Incomprehensible Arm nonsense.  “I don’t understand,” Gail said.  Protesting and bargaining in the face of that heart-pounding terror took all her courage.

“You need to acknowledge me as your superior, so I can train you.  I claim you as part of my territory.  As part of my territory, I’ll be less likely to hurt you and yours by accident.  Much less likely.”  The Commander’s roving stroking hand stilled in a grip around her chin almost painfully tight.

Gail pulled together in her mind what little she knew about Arms.  This had to be the Arm tag, the thing keeping Arms from beating up on each other over imaginary slights and gaffes.  Territory, though…

“You’ve claimed Detroit?”

Up went one expressive eyebrow.  “And now I’ve claimed you.”

“Tell me you’ve done this with other Focuses.”

“Two so far.”

Gail caught a metasense signifier of Chicago and Linda Cooley in Carol’s juice structure as she spoke.  Gail almost laughed in relief; anything Linda survived would be easy on her.  “All right,” Gail said.

“Say it.  Say you’re mine.  Call me teacher.”

“All right, all right.  I’m yours, teacher.”

“Mean it.”

Mean it?  Shit, how the hell was she supposed to mean it?

Teacher.  Carol was going to teach her.  Fine.  But moving juice to an Arm meant experimental shit, and from her own experiments, she knew you didn’t casually experiment with the juice unless you courted a messy death.

On the other hand, without such risks, how else could the Major Transform community advance?  She had stepped in front of a hail of bullets to protect Tonya, once, simply because Tonya had been the only leader Focus who had been willing to help Gail figure out how to be a Focus.  Well, here was the Commander, the Arm known for being the most helpful of the Arms to the Focuses and the Crows.

Time to volunteer again.

If she could just think!  She wiggled again, attempting to pull loose, with no more luck than before.  “Let me loose,” Gail said, using her Transform rights speaking voice.  Charisma.  No effect.  “I can’t even think when you’re so close.  How can I open myself up to you when you’re messing with my Focus instincts?”

“You’re going to open yourself to me in the worst possible circumstances, because then this will stick.  Think of this as a ceremony, an introduction to
my
world.”

Gail shut her mouth with a snap.  Carol knew exactly what she was doing to Gail, and did so intentionally.  Well, now she had ample personal proof about how talented the Commander was, now didn’t she?

Hell.

“All right, I mean it.”

“Say the words.”

Damn, this was hard.  Gail wished the Arm would quit touching her.
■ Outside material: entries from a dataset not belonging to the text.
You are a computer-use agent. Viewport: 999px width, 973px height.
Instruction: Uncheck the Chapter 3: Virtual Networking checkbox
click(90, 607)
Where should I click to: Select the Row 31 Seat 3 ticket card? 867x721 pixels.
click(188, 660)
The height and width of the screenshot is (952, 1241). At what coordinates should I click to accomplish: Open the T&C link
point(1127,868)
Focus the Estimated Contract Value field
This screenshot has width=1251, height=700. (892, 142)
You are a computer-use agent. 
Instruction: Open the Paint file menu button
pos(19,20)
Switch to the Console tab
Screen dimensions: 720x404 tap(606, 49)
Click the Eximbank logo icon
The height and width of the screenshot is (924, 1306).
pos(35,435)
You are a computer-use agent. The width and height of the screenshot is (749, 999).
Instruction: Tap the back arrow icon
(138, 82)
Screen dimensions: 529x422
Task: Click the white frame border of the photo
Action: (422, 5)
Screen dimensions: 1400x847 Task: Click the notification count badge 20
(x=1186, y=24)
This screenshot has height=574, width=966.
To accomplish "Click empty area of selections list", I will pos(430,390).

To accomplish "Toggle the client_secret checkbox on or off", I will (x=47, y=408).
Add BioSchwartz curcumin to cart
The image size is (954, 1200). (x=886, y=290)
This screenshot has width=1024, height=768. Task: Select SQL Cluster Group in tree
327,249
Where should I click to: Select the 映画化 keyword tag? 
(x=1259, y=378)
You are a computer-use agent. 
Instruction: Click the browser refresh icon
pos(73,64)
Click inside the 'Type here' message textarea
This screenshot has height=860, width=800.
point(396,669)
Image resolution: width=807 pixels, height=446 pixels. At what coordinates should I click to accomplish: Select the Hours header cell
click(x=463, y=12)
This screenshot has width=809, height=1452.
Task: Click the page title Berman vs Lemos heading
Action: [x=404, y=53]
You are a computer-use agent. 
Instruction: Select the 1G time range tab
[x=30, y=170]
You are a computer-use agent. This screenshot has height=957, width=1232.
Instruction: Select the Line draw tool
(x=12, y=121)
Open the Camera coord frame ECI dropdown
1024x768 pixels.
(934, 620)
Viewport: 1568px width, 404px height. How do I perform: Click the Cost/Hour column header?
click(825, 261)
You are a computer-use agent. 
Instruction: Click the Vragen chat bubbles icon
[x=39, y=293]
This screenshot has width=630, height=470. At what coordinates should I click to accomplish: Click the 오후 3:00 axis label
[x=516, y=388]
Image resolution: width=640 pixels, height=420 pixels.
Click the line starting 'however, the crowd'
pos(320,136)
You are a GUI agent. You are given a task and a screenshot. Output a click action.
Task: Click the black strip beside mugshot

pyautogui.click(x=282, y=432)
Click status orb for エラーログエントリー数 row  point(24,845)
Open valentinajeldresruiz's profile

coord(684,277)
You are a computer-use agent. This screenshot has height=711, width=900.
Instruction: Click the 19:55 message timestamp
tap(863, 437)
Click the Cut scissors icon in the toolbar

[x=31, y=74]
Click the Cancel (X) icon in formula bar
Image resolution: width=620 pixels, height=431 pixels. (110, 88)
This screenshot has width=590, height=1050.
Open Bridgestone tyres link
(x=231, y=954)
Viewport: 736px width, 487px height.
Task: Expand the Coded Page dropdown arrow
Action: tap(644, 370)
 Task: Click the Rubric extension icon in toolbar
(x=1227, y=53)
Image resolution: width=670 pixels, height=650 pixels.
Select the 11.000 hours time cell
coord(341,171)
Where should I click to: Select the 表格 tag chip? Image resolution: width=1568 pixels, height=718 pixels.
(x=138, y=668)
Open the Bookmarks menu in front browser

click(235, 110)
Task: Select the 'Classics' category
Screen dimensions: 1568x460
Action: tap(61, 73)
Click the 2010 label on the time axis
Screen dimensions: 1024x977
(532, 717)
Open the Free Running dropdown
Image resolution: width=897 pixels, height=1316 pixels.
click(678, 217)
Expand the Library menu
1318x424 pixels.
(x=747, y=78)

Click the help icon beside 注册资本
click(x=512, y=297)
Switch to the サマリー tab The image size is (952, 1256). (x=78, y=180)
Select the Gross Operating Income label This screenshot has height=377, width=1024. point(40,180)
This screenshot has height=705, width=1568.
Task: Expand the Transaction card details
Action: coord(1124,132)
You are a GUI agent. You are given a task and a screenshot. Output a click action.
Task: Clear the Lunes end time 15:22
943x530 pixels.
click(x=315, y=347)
“I would like to be yours.  Will you teach me?  Teacher.”

The Arm nodded, and then drew her finger down the center of Gail’s face, from brow to chin.  As she did so, Gail felt something shift inside of her, something down deep in her juice structure.

So that’s that.  Once the words involved the juice, everything became real.  She didn’t really feel any different and her juice level hadn’t changed.  She did some deeper thinking and examination.

The Arm’s incessant touching wasn’t as irritating as before, for one.

The Arm was also less terrifying, the second change.

Now, finally, when it didn’t matter so much, the Arm dumped Gail off her lap.

“Exercise time,” the Commander said.  “Put some workout clothes on.  And do something with your absurdly long hair.”  Gail jumped to do both at once, without thinking, instinctively obeying the Arm.

Instinctively obeying?  Well, that was, appallingly, the third.

 

They ran.  They ran in the depths of the night, in the dark and dangerous streets of Detroit.  Gail followed the Arm, huffing and puffing and wishing her bodyguards were with her.  Gail hated running.

The Arm consistently led them down the poorest and most dangerous streets in Gail’s Detroit neighborhood.  Gail supposed Hancock was about as good a bodyguard as anyone.  She just wished she trusted the Arm more.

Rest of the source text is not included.